Threat Intelligence Models

Current Threat Intelligence models are failing security resources in two ways. They are:

  1. Burying already overloaded security teams with poor quality detection alerts
  2. Prolonging the time it takes to investigate and correctly remediate a threat

These two factors are the fundamental flaws in current intrusion defenses and Incident Response procedures that lead all too often to breach notifications.

In the Enisa report, 70% of the responders replied that threat information shared is often too voluminous and/or complex to be actioned. SANS also validated this with their own finding, stating that irrelevant, external IoCs are the biggest problem. Additionally, they concluded that threat intel needs to enable junior staff to do more with less time and that the gathering of internal threat data is gaining traction.

In support of the validity of these failings, Microsoft recently changed their security escalation processes from an external IoC-led security response process to an internal behavioral analysis led approach.

Introducing Lastline Behavioral Intelligence

A measure of threat intelligence is CART: Complete. Accurate. Relevant. Timely.

Lastline Behavioral Intelligence produces intelligence on your own internal data. Because your internal network data is the best source of timely, relevant data, you will gain back the resources lost to invalid external IoC investigations, and minimize the amount of unauthorized access that result from incorrectly prioritized alerts.

In addition, Behavioral Intelligence cuts out a bottleneck in response time. Instead of trying to identify or label a threat first, as the method to gauge its capabilities, it goes straight to the heart of the problem, identifying what a threat does, allowing for complete and accurate remediation. Labeling or attributing a threat is no longer a prerequisite to remediation but a post-remediation activity, unrelated to risk exposure.

Behavioral Intelligence and the Breach Chain

Behavioral Intelligence is not only applied across the breach chain. It connects breach chain events together.

Probability of a Data Breach Chain

Behavioral Intelligence is applicable to all compass points in an intrusion, highlighting the deterministic capabilities of infected devices during North-to-South infection phase, but also connecting the infection phase to later compromise activity, highlighting the functional anomalies of an intrusion during the East-to-West lateral movement phases. It provides security teams with an oriented map of each intrusion with complete, accurate, relevant and timely acumen.
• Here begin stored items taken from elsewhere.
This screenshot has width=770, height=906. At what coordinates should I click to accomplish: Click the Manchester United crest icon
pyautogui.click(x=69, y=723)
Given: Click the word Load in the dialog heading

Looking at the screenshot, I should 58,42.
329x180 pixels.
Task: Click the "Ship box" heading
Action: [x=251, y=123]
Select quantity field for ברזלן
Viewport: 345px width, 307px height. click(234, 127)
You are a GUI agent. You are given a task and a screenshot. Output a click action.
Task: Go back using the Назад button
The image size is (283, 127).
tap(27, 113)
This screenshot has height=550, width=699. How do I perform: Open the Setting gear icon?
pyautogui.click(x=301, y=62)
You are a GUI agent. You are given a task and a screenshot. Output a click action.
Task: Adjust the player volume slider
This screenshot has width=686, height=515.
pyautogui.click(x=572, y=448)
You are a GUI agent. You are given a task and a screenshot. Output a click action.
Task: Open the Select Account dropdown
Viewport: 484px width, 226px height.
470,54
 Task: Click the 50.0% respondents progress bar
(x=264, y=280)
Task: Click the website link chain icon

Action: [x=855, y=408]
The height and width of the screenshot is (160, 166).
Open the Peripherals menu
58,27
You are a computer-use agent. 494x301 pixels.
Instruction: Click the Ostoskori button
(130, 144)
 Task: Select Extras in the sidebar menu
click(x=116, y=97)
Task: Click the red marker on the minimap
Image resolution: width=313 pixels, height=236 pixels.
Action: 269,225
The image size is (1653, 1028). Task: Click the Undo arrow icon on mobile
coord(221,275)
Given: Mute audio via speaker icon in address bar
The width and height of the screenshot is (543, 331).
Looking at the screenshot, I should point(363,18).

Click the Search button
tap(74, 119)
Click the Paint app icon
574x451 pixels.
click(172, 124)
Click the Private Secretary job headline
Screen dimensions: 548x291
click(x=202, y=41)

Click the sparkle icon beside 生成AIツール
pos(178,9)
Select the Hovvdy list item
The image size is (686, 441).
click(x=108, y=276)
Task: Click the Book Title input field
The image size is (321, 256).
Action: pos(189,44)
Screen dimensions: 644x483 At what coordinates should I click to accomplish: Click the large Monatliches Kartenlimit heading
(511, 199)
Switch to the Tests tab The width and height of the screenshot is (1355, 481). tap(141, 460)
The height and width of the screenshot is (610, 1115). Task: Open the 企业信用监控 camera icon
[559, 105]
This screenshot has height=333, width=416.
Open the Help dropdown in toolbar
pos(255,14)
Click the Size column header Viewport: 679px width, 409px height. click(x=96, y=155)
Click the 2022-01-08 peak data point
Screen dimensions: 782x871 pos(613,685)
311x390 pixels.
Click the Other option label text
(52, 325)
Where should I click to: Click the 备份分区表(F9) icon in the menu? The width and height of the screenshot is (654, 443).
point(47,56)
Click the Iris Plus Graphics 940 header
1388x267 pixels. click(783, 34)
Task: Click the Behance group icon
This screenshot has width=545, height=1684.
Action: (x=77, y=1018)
Behavioral Intelligence is used to augment scarce expert resources, providing junior-level analysts with an effective tool to hunt for the most sophisticated threats that potentially pose the most risk. Functioning as a SOC analyst-in-a-box solution that has been trained to study the execution patterns of billions of malware submissions, to select highly deterministic traits of maliciousness, capturing these malicious instructions and interaction behavior as a simple sequence. These sequences have been stored and indexed over time and now allow fresh samples to be sequenced in the same way, highlighting the reuse of malicious building blocks and their evolutions and connections to malware strains. This malware sequencing approach offers much greater accuracy and longevity than current attribute-based indicators.

A Behavioral Intelligence-led approach to security will provide the most relevant alerts because the analysis is taken in real time from your internal environment. It provides the most complete and accurate information as the alerts produced highlight the behavioral capacity of the various elements in each threat, pointing incident responders to fast and effective remediation.

Andy Norton

Andy Norton

Andy has been involved in cyber security best practice for over 20 years, specializing in establishing emerging security technologies at Symantec, Cisco and FireEye. In that time, he has presented threat and intelligence briefings for both Bush and Obama administrations, The Cabinet office, the Foreign and Commonwealth office, SWIFT, Swiss National Bank, Prudential Regulation Authority, the Bank of England, The Hong Kong Monetary Authority and NASA. Returning to Europe from Asia in 2011, he has spent the past 5 years helping many of the FTSE 250 companies measure, manage and respond to cyber incidents.